* WHAT THE EXERCISE ASKS *
Only the number is needed: count the lines below that hold the string "arrow".

(RECORDED DATA Opens)

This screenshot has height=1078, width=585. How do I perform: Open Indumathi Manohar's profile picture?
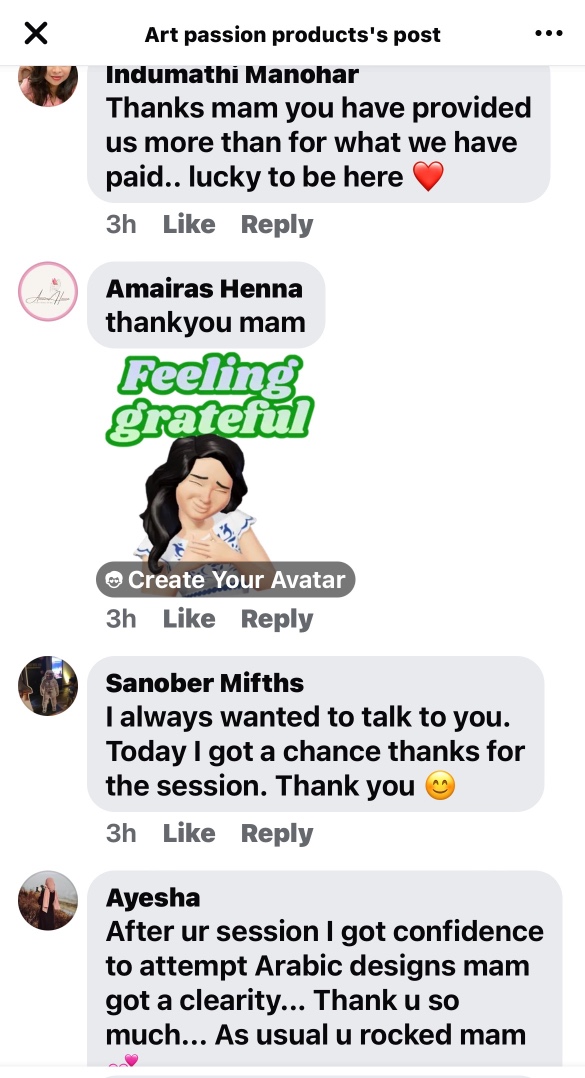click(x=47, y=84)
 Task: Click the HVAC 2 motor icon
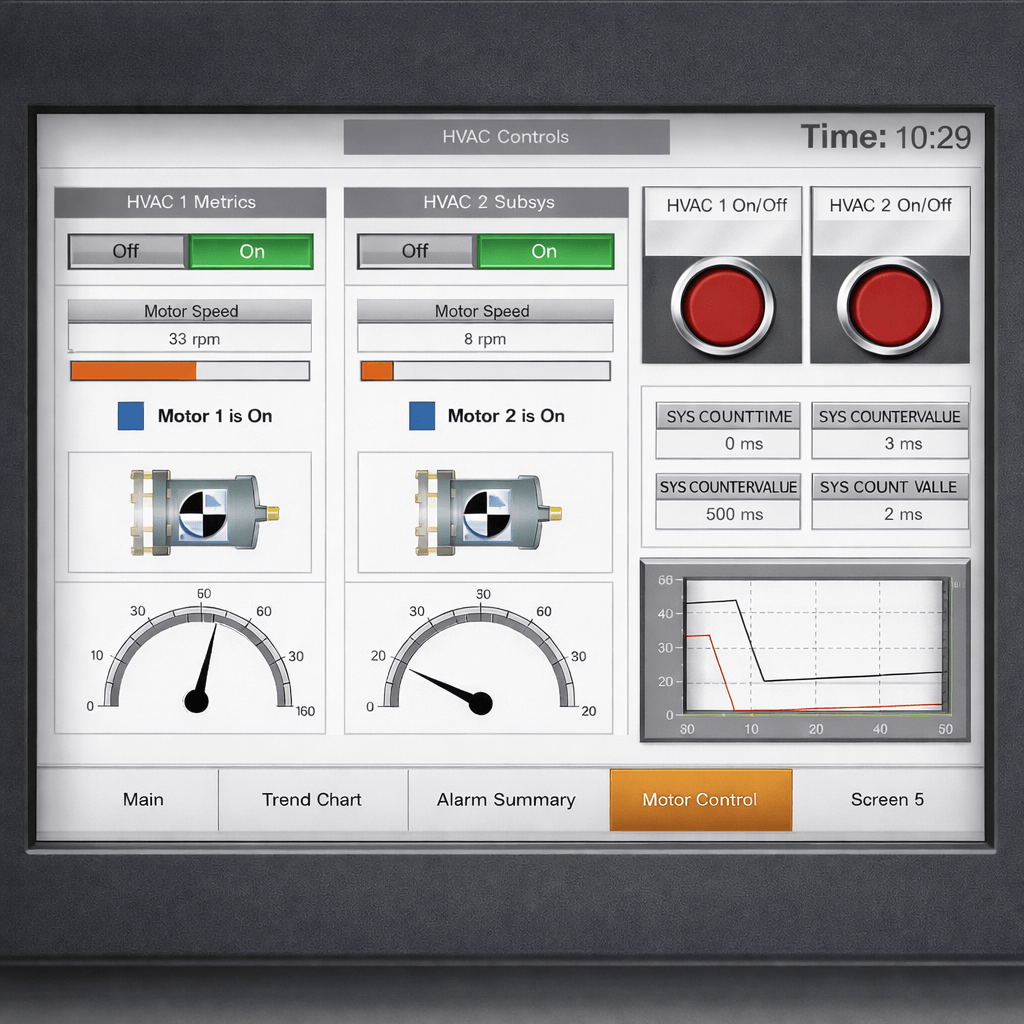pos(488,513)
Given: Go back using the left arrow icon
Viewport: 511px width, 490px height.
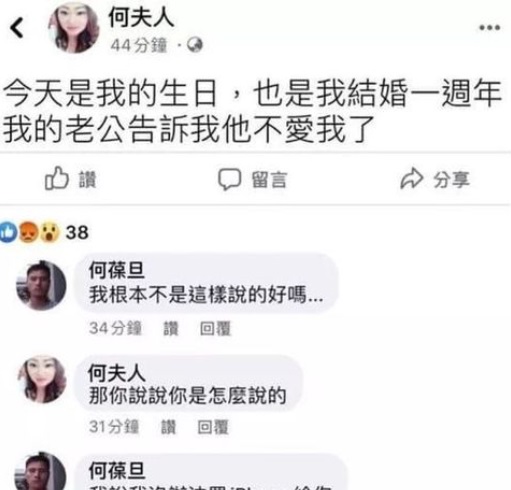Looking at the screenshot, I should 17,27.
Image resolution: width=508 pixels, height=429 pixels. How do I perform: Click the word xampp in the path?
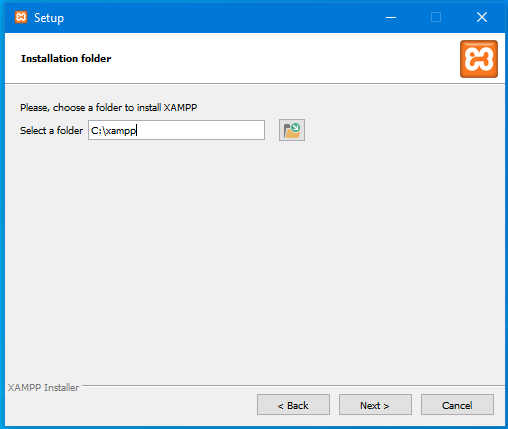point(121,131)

(RECORDED DATA Closes)
(RECORDED DATA Opens)

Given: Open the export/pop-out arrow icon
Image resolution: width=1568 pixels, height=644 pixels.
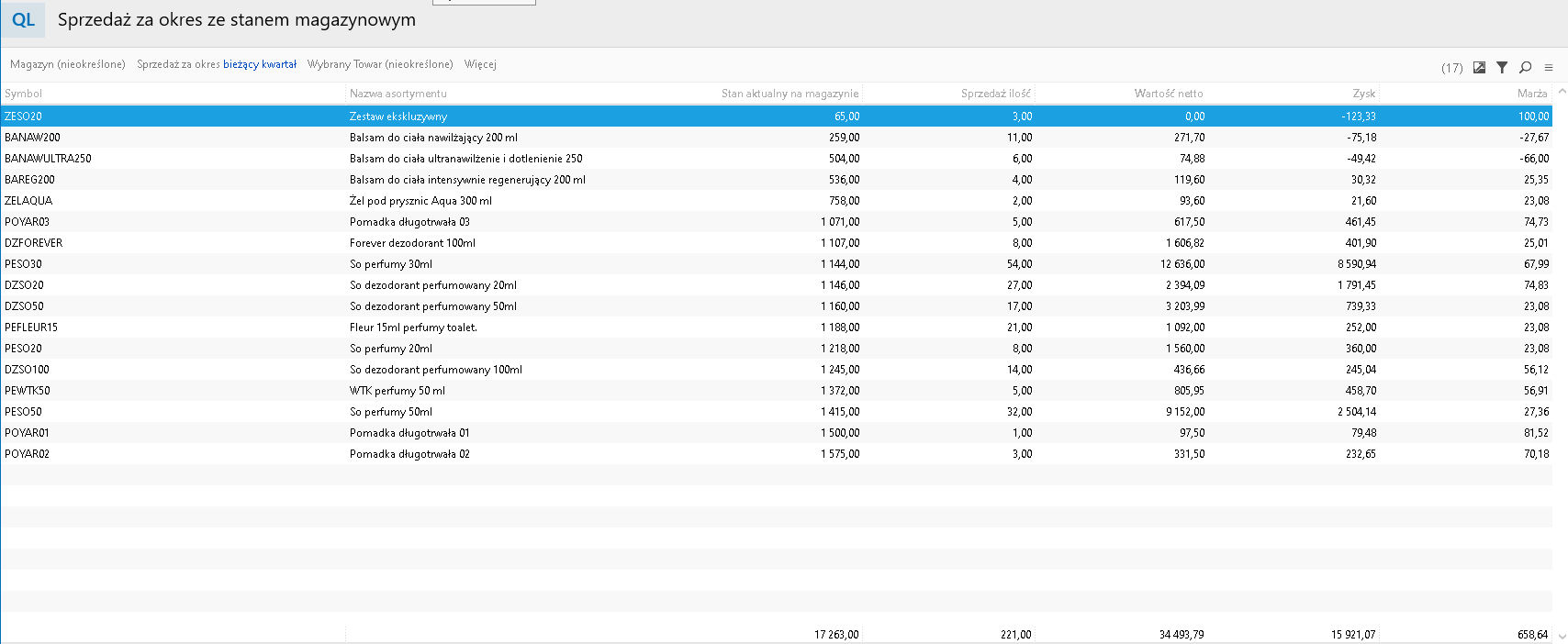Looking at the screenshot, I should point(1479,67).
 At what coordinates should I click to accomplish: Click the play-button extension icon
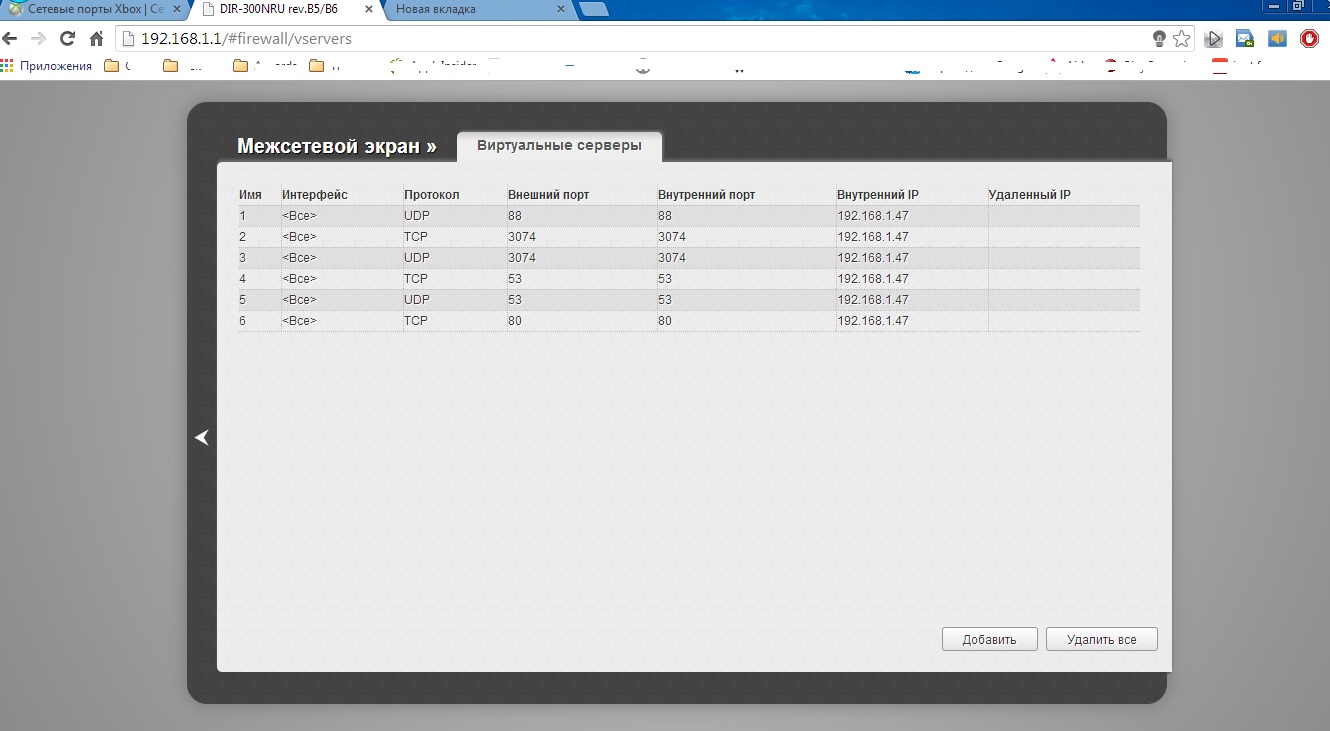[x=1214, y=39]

(RECORDED DATA Closes)
(RECORDED DATA Opens)

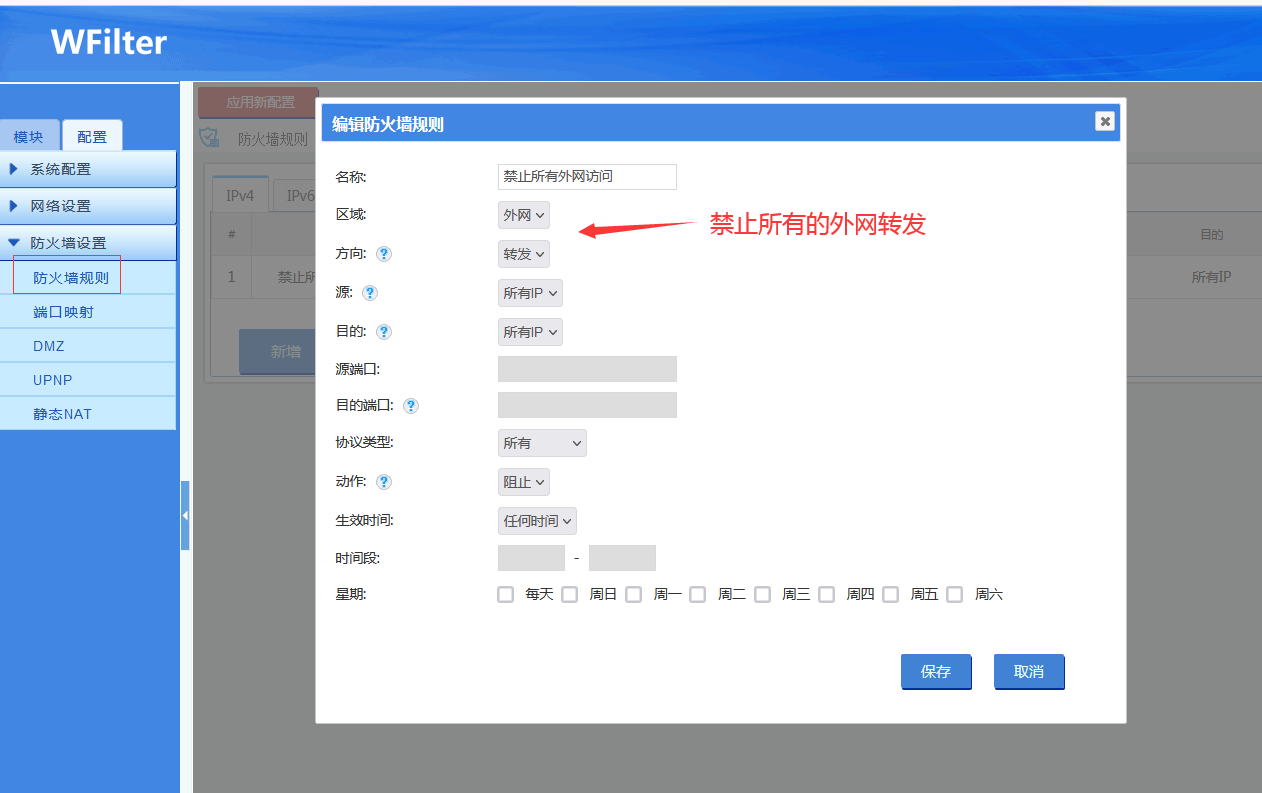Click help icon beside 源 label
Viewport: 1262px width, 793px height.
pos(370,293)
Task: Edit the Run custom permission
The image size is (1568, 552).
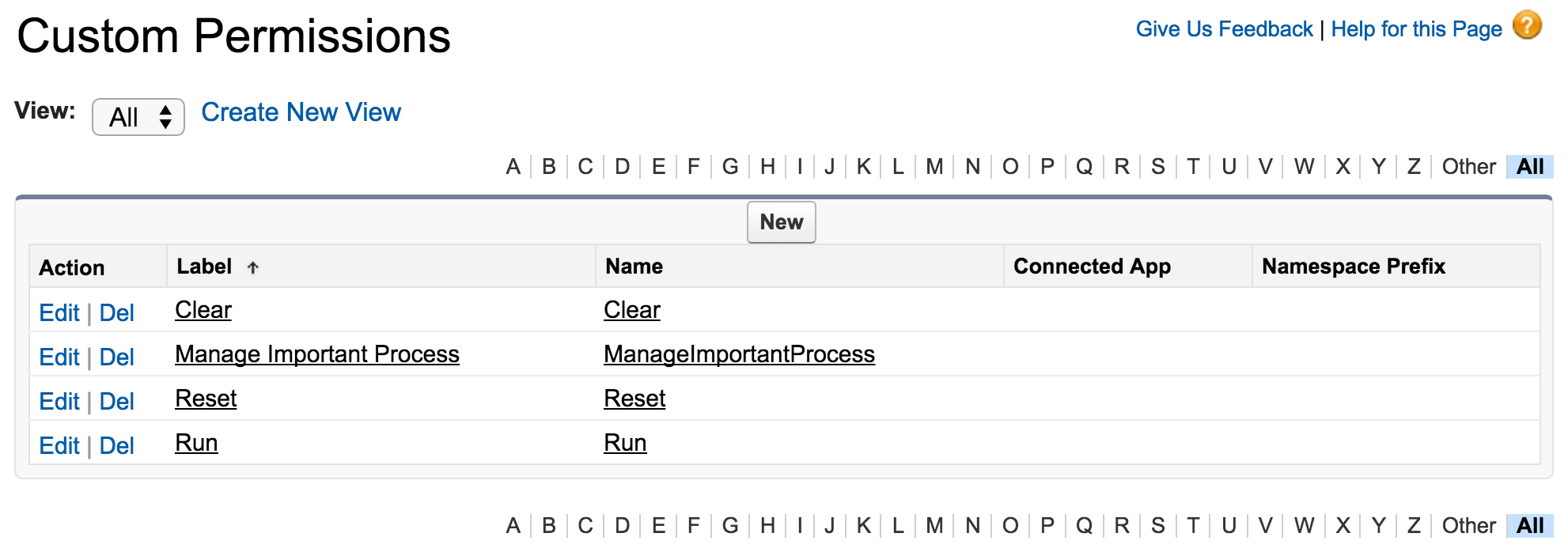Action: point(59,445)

(RECORDED DATA Closes)

* RESULT OF THE TASK *
2